WORK REQUIRED: In the records below, find the line that contains "Image resolution: width=785" and repeat it, along with each line after it, exactly as written.

[DATA RECORDS]

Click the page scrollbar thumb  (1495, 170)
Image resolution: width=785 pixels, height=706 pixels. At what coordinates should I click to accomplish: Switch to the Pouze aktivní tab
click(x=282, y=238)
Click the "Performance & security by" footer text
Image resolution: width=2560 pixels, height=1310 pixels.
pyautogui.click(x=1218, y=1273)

[/DATA RECORDS]

SOLUTION BELOW:
Image resolution: width=785 pixels, height=706 pixels. At what coordinates should I click to accomplish: Switch to the Pouze aktivní tab
click(x=282, y=238)
Click the "Performance & security by" footer text
Image resolution: width=2560 pixels, height=1310 pixels.
pyautogui.click(x=1218, y=1273)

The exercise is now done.